Lower down are entries containing pictures. Copy exactly, without those pictures, the lines from the line with "Where should I" through the line with "The image size is (1568, 518).".

[Data to use Boundary: Start]

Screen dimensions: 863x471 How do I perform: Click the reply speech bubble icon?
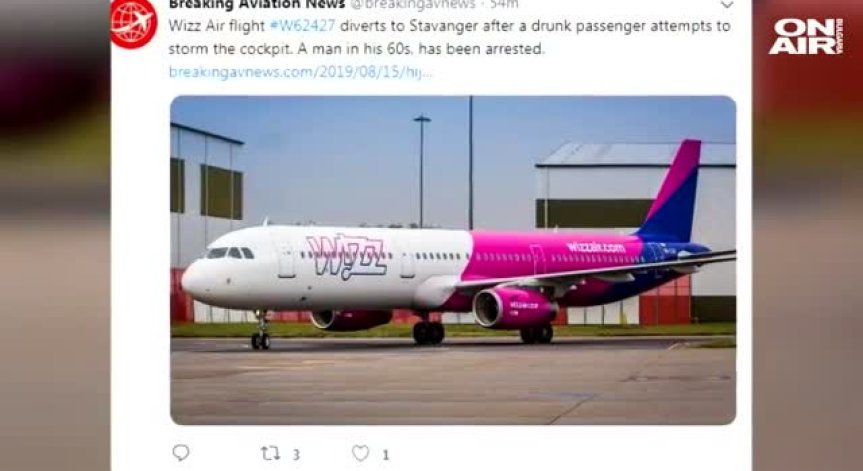pos(181,453)
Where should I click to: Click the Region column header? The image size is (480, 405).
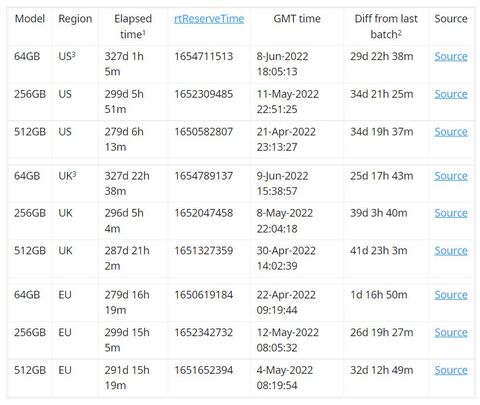coord(75,19)
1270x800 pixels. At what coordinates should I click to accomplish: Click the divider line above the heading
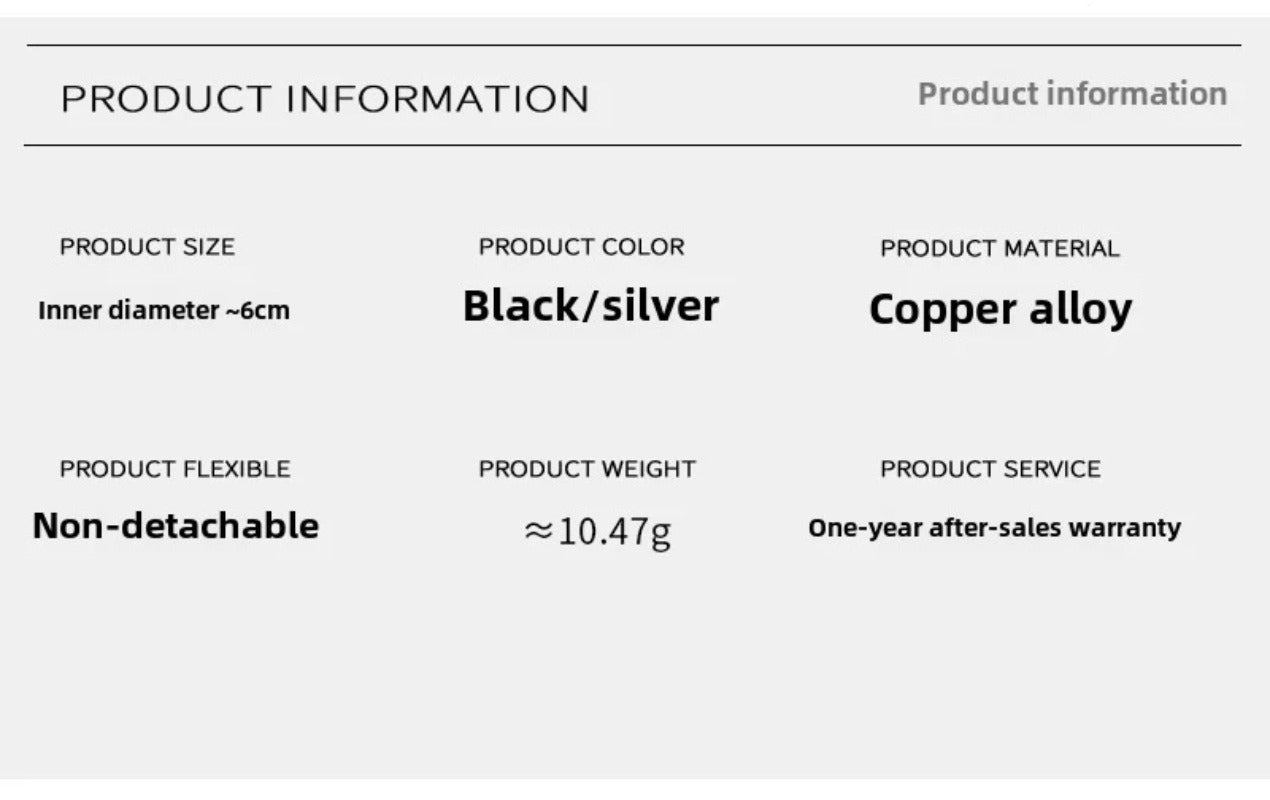pyautogui.click(x=634, y=45)
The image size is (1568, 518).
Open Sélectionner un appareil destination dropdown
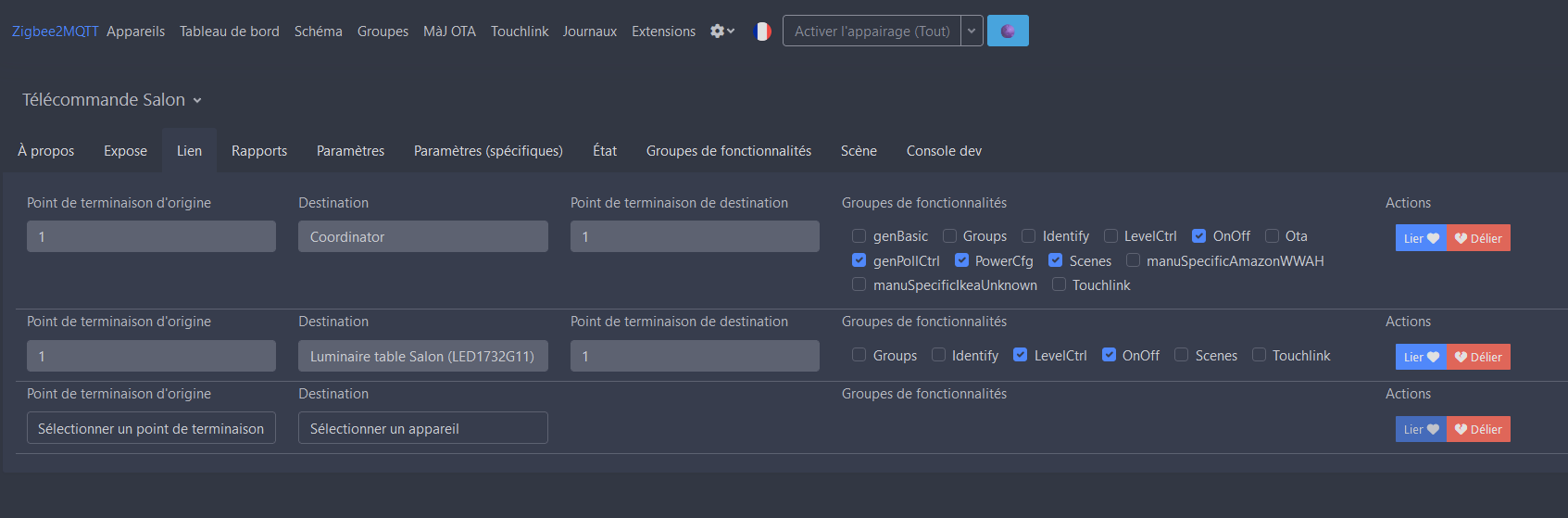(x=422, y=428)
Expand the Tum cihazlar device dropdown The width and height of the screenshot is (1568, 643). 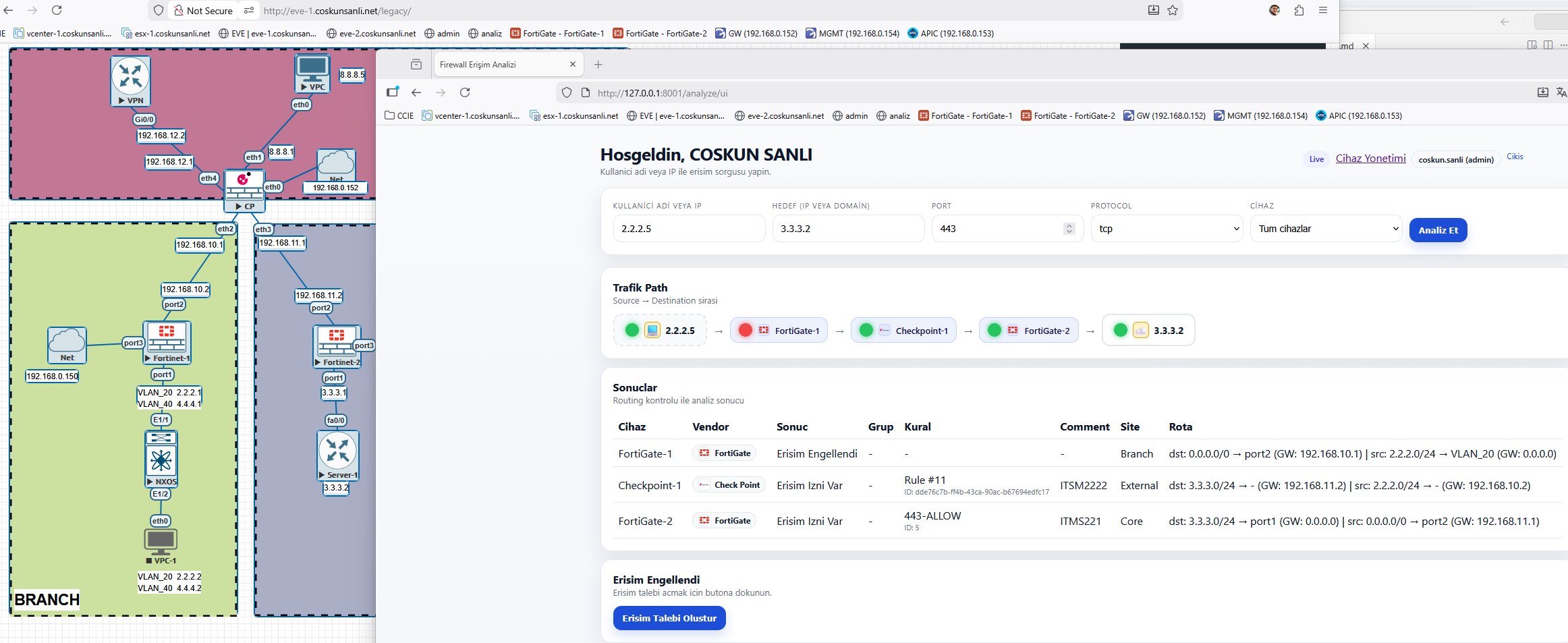click(1326, 229)
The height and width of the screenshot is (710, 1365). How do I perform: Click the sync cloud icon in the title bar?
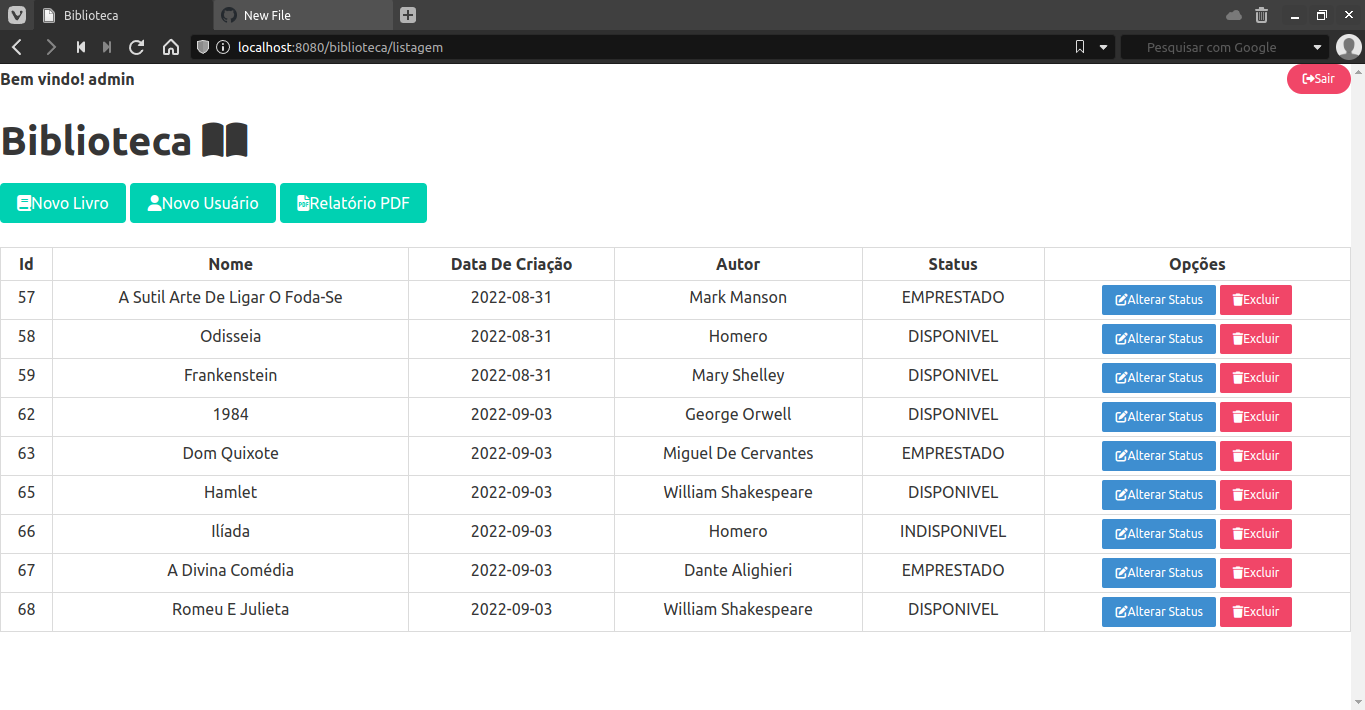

[Data to use Boundary: End]

## Solution below
Where should I click to: Click the Region column header? The image size is (480, 405).
coord(75,19)
1270x800 pixels. At what coordinates should I click to accomplish: Click the divider line above the heading
pyautogui.click(x=634, y=45)
The image size is (1568, 518).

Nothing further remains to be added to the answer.